> **EXERCISE DIRECTIONS**
Each line of the data that includes the string "Green" is to be copied out.
------------
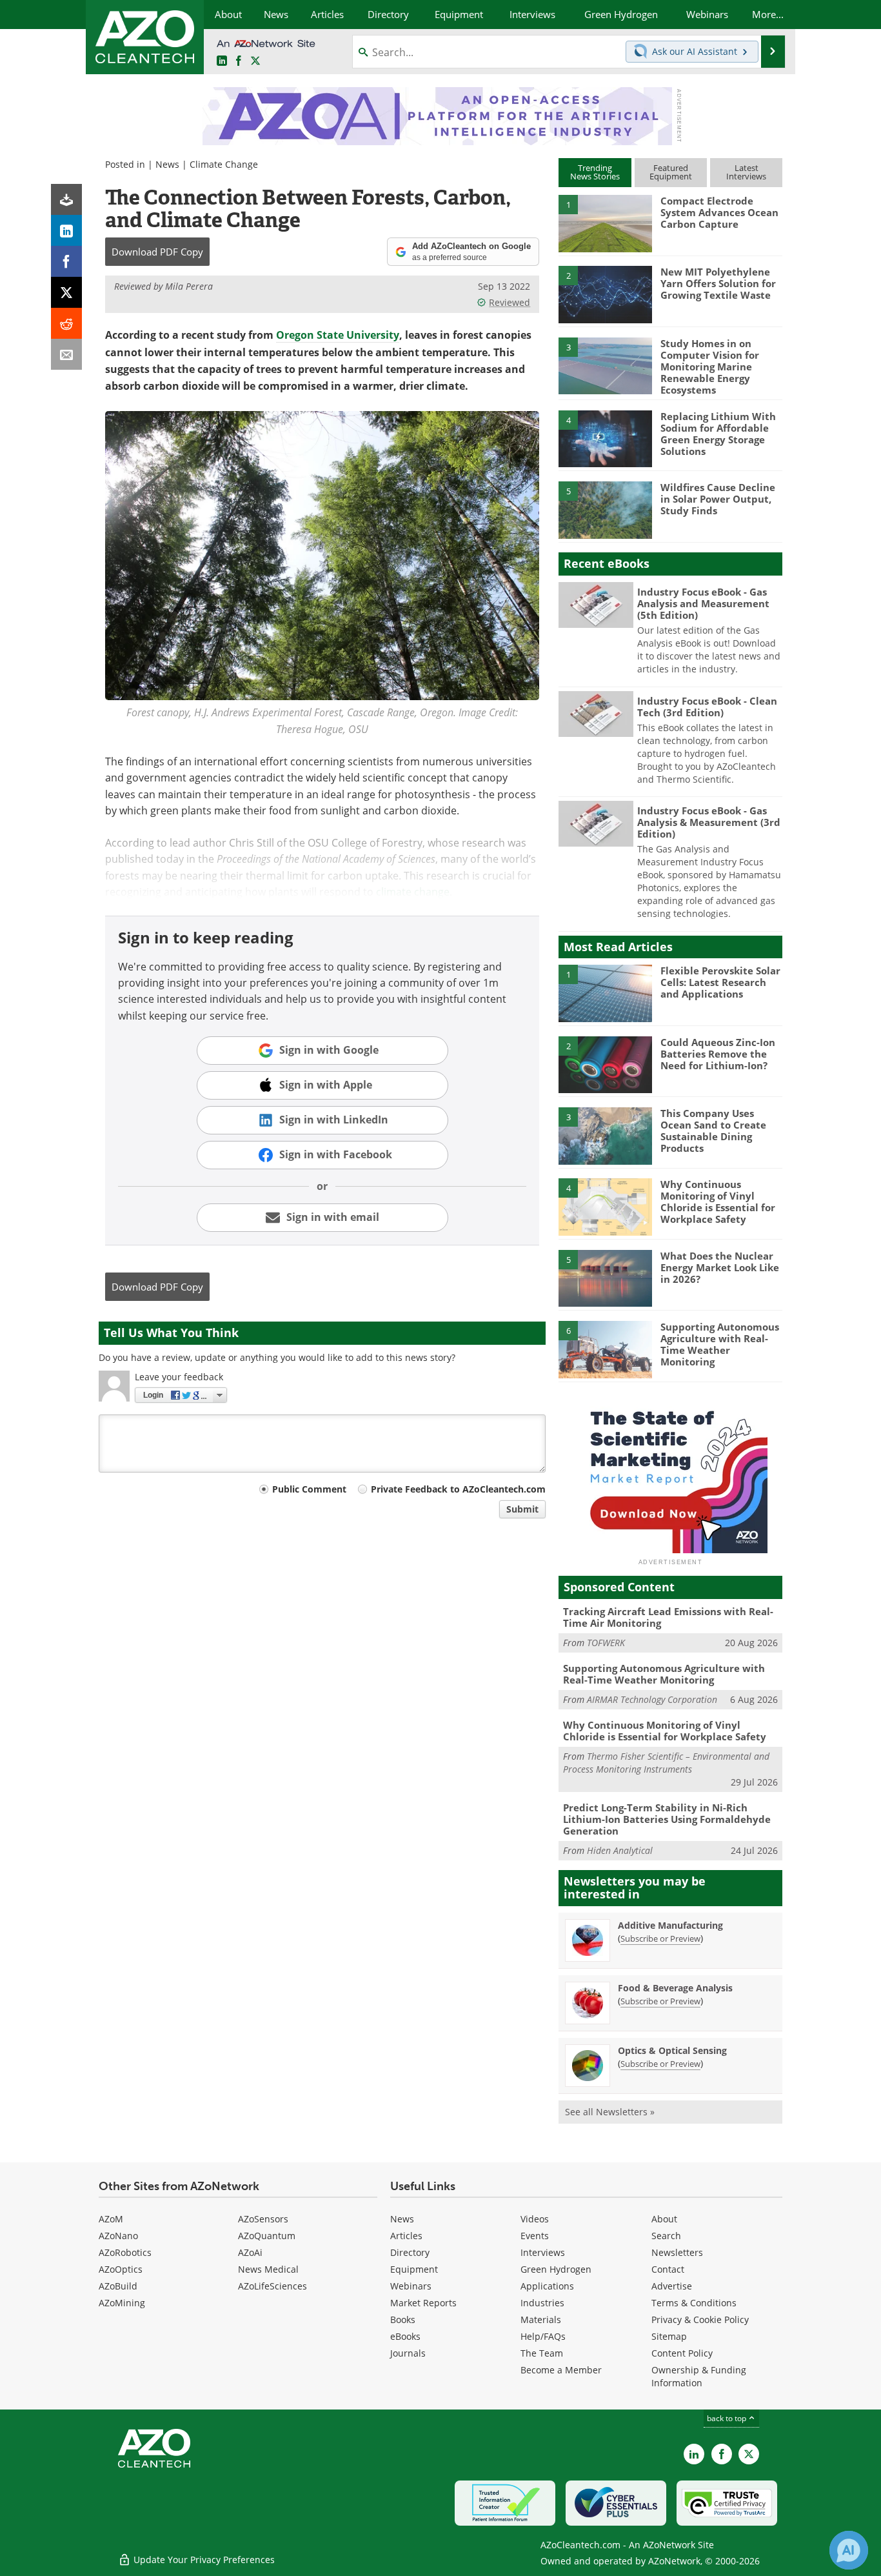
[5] (605, 509)
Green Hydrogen (555, 2269)
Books (402, 2319)
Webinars (410, 2286)
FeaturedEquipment (670, 172)
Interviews (542, 2252)
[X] (66, 292)
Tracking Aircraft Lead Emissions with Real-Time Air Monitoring (668, 1617)
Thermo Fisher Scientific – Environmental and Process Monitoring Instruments (666, 1762)
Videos (534, 2219)
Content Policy (682, 2353)
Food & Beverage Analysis (675, 1988)
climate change (413, 891)
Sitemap (669, 2336)
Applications (547, 2286)
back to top (727, 2418)
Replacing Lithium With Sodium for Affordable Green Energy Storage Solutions (718, 434)
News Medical (268, 2269)
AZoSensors (263, 2219)
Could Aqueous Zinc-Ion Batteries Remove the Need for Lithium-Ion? (717, 1054)
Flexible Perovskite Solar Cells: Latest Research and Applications (720, 982)
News (167, 164)
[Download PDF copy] (66, 199)
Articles (406, 2235)
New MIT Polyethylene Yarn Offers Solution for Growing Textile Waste (718, 283)
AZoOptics (121, 2269)
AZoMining (122, 2303)
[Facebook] (66, 261)
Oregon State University (337, 335)
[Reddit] (66, 323)
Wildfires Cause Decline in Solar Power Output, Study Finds (717, 499)
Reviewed (509, 302)
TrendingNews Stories (595, 172)
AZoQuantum (266, 2235)
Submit (522, 1509)
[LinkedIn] (66, 230)
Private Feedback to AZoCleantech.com (458, 1489)
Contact (667, 2269)
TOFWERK (606, 1642)
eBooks (405, 2336)
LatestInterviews (746, 172)
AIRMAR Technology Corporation (652, 1699)
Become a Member (561, 2370)
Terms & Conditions (694, 2303)
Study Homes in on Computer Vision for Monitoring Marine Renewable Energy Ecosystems (709, 366)
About (664, 2219)
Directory (410, 2252)
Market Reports (423, 2303)
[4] (605, 438)
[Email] (66, 354)
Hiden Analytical (620, 1850)
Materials (540, 2319)
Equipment (414, 2269)
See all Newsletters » (610, 2112)
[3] (605, 364)
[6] (605, 1348)
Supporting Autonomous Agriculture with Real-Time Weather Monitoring (719, 1344)
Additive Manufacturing (670, 1925)
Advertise (671, 2286)
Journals (408, 2353)
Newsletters (677, 2252)
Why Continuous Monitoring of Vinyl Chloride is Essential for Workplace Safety (717, 1201)
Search (666, 2235)
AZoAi (250, 2252)
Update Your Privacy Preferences (203, 2559)
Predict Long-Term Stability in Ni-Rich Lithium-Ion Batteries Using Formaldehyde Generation (667, 1819)
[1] (605, 222)
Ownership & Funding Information (698, 2376)
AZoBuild (118, 2286)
------------
> **EXPECTED ANSWER**
Green Hydrogen (555, 2269)
Replacing Lithium With Sodium for Affordable Green Energy Storage Solutions (718, 434)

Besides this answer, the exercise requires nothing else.